• What you will do: Copy out the stretch from the line containing "This screenshot has width=1936, height=1048." through the end of the material, shifting every coordinate in the answers by adding 66 to it. Leave out the pictures.

[Word and element location records]
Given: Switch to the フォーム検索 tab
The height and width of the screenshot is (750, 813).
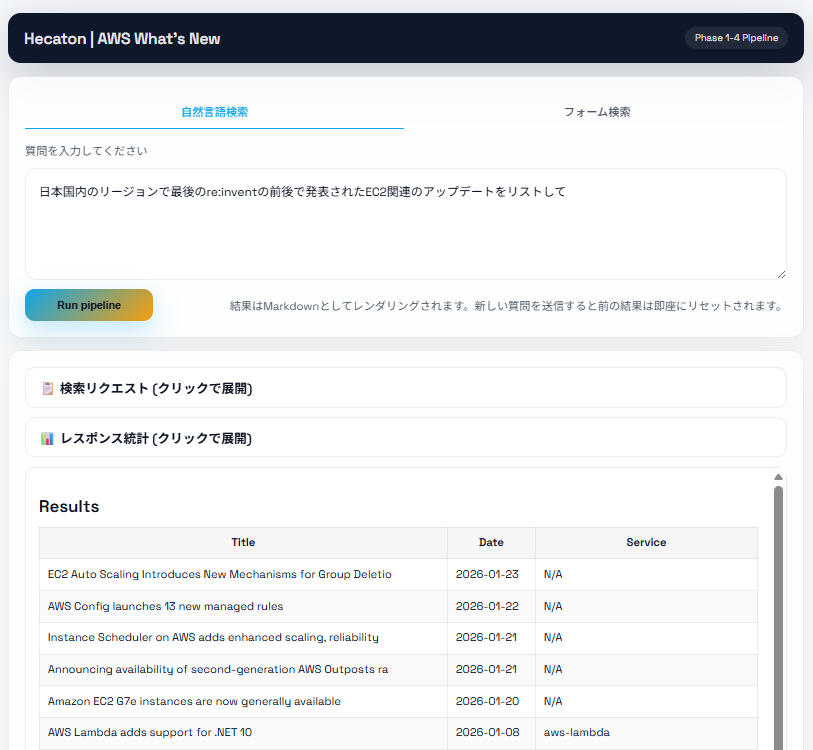Looking at the screenshot, I should point(597,112).
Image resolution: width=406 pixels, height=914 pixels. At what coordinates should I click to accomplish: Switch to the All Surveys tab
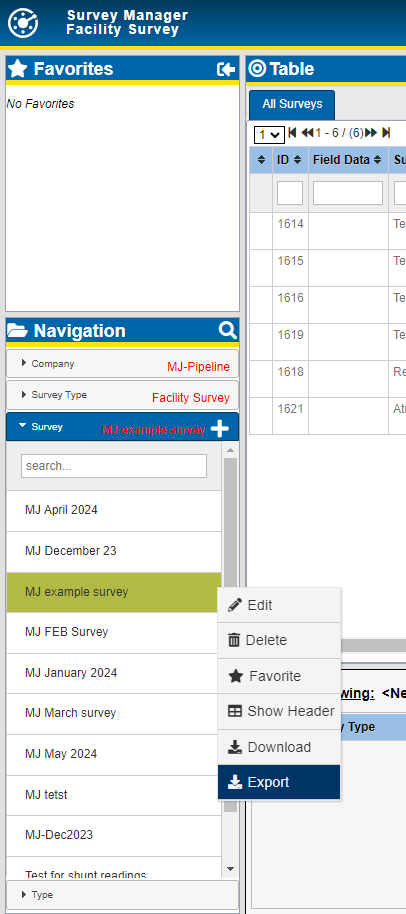292,104
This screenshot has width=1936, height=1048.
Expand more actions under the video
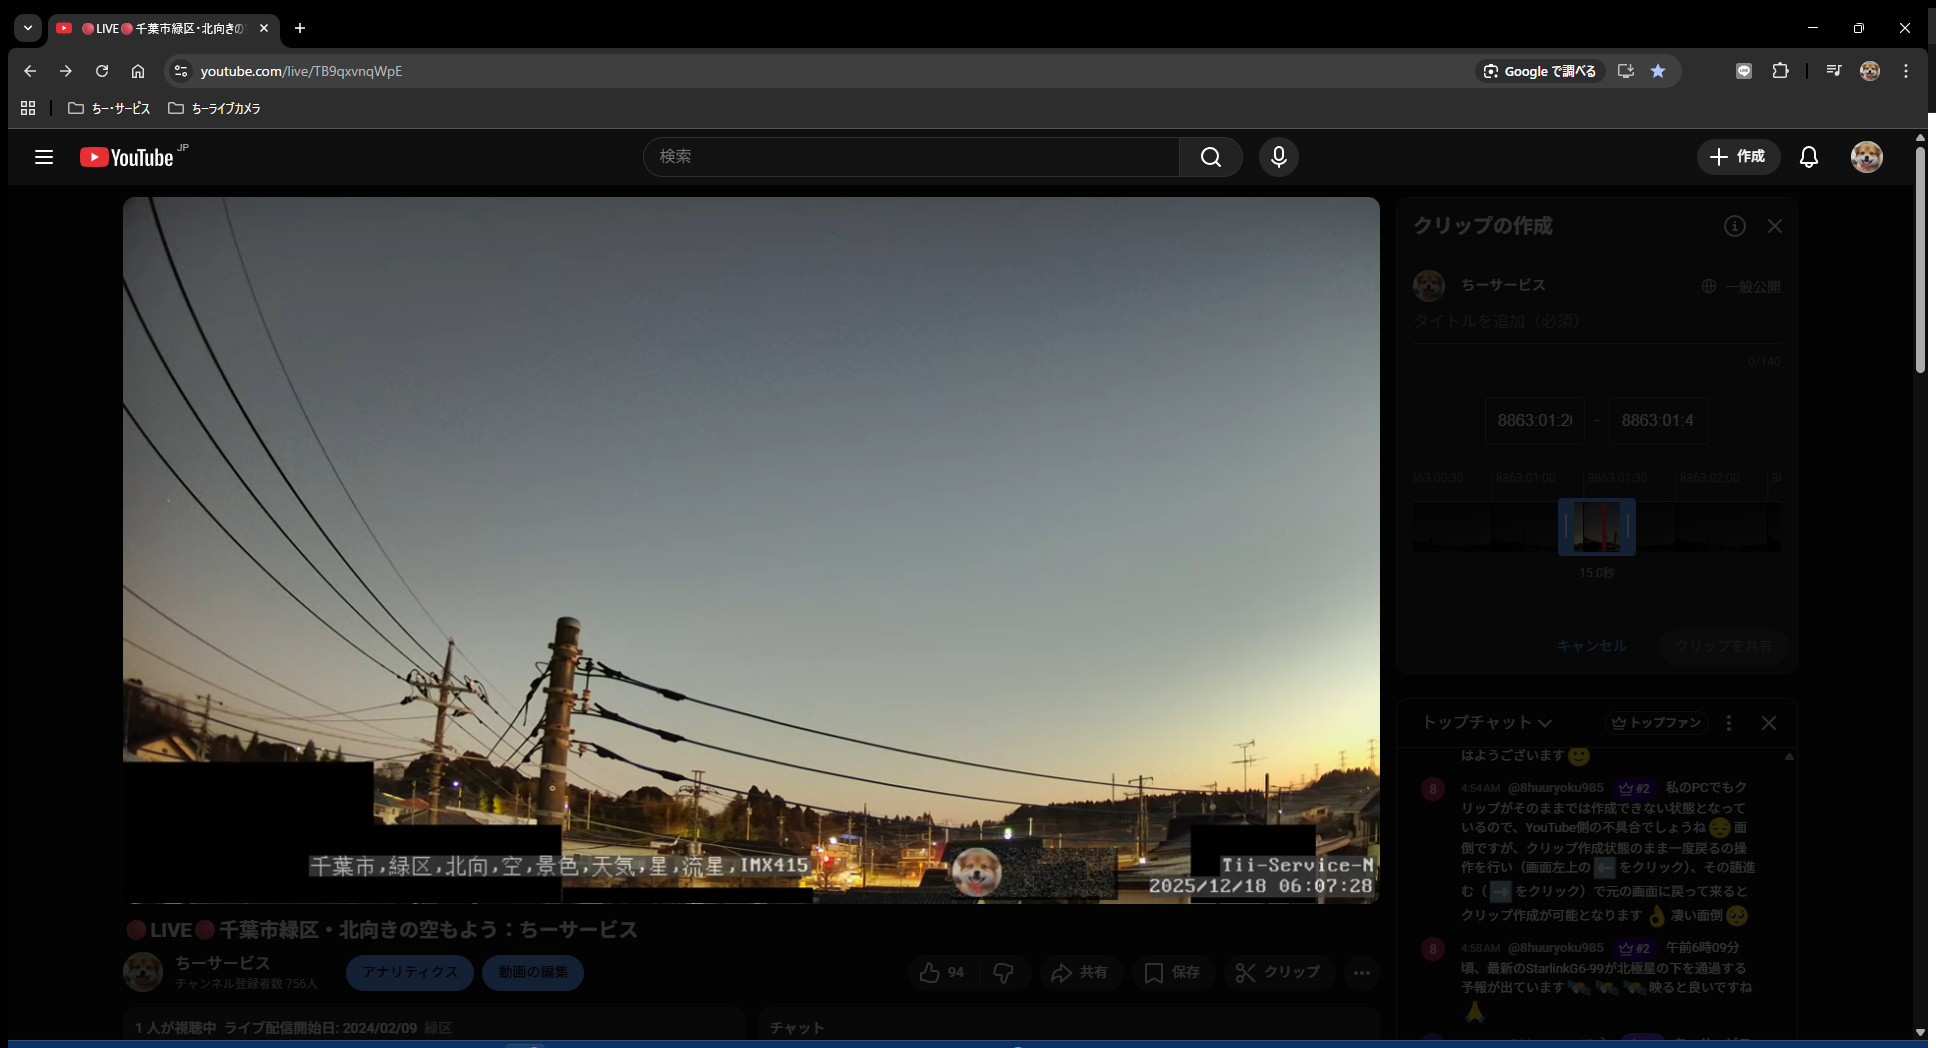coord(1361,972)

• Solution for this exercise:
This screenshot has width=1936, height=1048.
Expand more actions under the video
coord(1427,1038)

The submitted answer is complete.